Thesis (Selection of subject)

Your browser does not support JavaScript, or its support is disabled. Some features may not be available.

Relational reasoning in vision-language models

Thesis title in Czech:	Relační reasoning ve vision-language modelech
Thesis title in English:	Relational reasoning in vision-language models
Key words:	relační síte\|relační uvažování\|hluboké učení
English key words:	Relation Networks\|relational reasoning\|deep learning
Academic year of topic announcement:	2023/2024
Thesis type:	Bachelor's thesis
Thesis language:	angličtina
Department:	Department of Theoretical Computer Science and Mathematical Logic (32-KTIML)
Supervisor:	RNDr. Jakub Bulín, Ph.D.
Author:	hidden - assigned and confirmed by the Study Dept.
Date of registration:	07.03.2024
Date of assignment:	12.03.2024
Confirmed by Study dept. on:	12.03.2024
Date and time of defence:	20.06.2025 09:00
Date of electronic submission:	04.05.2025
Date of submission of printed version:	04.05.2025
Date of proceeded defence:	20.06.2025
Opponents:	Mgr. Jindřich Libovický, Ph.D.

Guidelines

Vision-language models have made significant strides in interpreting and generating descriptions from visual data. However, their ability to perform complex relational reasoning remains a challenge. Relational reasoning involves understanding the relationships between different entities within a context, which is crucial for tasks such as visual question answering and scene understanding. Santoro et al. proposed a simple neural network module designed specifically to enhance relational reasoning in neural networks [1]. This thesis aims to explore the effectiveness of such modules when integrated into vision-language models.
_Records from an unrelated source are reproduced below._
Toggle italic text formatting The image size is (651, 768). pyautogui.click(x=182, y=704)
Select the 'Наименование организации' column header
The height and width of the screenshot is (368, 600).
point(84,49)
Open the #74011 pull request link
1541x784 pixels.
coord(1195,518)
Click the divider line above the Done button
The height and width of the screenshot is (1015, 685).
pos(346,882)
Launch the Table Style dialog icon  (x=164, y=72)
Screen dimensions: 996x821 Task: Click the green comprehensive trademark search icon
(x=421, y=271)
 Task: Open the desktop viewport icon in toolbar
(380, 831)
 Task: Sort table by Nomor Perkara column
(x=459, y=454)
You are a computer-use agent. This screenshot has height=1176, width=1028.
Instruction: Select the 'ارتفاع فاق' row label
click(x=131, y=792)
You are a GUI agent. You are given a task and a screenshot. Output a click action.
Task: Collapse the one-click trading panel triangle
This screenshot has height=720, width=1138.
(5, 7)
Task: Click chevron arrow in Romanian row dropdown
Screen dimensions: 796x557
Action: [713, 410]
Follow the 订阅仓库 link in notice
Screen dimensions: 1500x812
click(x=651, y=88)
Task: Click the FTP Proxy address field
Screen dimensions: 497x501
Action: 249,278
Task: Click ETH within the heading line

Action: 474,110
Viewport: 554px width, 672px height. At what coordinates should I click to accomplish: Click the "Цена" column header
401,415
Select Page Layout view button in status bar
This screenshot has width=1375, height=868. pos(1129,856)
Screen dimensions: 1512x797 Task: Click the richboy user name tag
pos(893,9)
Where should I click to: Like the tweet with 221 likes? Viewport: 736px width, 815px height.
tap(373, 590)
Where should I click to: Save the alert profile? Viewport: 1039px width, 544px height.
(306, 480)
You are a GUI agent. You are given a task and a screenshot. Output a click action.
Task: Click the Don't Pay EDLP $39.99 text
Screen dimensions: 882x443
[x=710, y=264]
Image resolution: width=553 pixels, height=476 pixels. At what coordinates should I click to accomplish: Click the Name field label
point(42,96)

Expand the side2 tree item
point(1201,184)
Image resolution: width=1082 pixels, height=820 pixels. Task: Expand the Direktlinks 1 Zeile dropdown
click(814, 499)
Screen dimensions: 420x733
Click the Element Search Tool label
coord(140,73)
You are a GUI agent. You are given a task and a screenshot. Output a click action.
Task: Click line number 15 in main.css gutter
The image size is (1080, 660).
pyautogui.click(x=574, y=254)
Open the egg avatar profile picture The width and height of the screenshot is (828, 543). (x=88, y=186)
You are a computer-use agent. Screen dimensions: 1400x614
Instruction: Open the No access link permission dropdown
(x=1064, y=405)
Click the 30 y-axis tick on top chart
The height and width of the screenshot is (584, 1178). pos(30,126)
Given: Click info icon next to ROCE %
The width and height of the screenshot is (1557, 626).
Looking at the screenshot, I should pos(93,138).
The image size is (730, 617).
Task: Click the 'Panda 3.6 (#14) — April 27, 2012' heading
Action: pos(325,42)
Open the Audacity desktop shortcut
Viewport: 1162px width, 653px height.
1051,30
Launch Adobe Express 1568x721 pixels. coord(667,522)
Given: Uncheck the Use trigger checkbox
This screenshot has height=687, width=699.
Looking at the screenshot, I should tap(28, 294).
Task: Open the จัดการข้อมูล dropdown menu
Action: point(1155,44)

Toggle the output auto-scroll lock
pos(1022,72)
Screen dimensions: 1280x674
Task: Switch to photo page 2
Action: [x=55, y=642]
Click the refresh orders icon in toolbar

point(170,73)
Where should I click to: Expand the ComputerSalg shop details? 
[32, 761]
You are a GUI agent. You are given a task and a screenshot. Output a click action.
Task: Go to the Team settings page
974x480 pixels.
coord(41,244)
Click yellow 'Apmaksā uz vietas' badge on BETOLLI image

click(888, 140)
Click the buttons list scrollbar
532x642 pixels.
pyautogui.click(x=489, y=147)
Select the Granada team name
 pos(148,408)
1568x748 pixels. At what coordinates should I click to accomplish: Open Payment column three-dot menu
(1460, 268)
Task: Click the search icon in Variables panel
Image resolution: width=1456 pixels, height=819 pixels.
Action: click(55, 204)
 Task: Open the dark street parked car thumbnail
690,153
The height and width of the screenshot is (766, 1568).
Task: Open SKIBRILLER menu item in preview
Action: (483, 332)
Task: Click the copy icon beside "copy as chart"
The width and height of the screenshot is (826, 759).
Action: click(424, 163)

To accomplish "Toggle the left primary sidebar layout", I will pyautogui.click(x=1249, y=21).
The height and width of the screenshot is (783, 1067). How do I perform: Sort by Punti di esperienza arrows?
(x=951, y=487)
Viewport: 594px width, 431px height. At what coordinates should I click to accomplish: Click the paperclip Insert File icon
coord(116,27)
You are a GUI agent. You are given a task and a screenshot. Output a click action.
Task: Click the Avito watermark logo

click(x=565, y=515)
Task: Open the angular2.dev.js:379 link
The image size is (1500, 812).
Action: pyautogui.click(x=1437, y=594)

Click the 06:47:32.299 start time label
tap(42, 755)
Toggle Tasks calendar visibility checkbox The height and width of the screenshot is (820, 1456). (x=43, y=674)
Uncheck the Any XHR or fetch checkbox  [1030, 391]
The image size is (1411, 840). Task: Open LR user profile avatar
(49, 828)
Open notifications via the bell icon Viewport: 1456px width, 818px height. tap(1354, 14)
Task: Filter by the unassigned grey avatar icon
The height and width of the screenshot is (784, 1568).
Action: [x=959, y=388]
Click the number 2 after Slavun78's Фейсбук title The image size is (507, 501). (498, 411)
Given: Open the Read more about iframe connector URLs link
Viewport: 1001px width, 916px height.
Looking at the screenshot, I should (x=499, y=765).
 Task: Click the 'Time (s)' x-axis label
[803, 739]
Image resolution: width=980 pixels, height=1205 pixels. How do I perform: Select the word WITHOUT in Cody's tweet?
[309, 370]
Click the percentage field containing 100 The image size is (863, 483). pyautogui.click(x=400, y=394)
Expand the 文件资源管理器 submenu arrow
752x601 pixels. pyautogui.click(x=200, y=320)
The objective of this bachelor thesis is to implement a vision-language model enhanced with a relational reasoning module as described by Santoro et al. in "A simple neural network module for relational reasoning" (2017) [1]. The student will benchmark this enhanced model against a standard vision-language model, focusing on performance in relational reasoning tasks. This comparative analysis will help in understanding the impact of integrating relational reasoning capabilities into vision-language models.

References

[1] Santoro, Adam et al. “A simple neural network module for relational reasoning.” Neural Information Processing Systems (2017).
[2] McCallum, Andrew et al. “Chains of Reasoning over Entities, Relations, and Text using Recurrent Neural Networks.” Conference of the European Chapter of the Association for Computational Linguistics (2016).
[3] Hu, Ronghang et al. “Learning to Reason: End-to-End Module Networks for Visual Question Answering.” 2017 IEEE International Conference on Computer Vision (ICCV) (2017): 804-813.

Preliminary scope of work in English

The goal of the thesis is to implement and benchmark a vision-langauge model with a relational module as presented in an earlier work by Santoro et al. and compare its performance to a pure vision-language model on a relational reasoning dataset.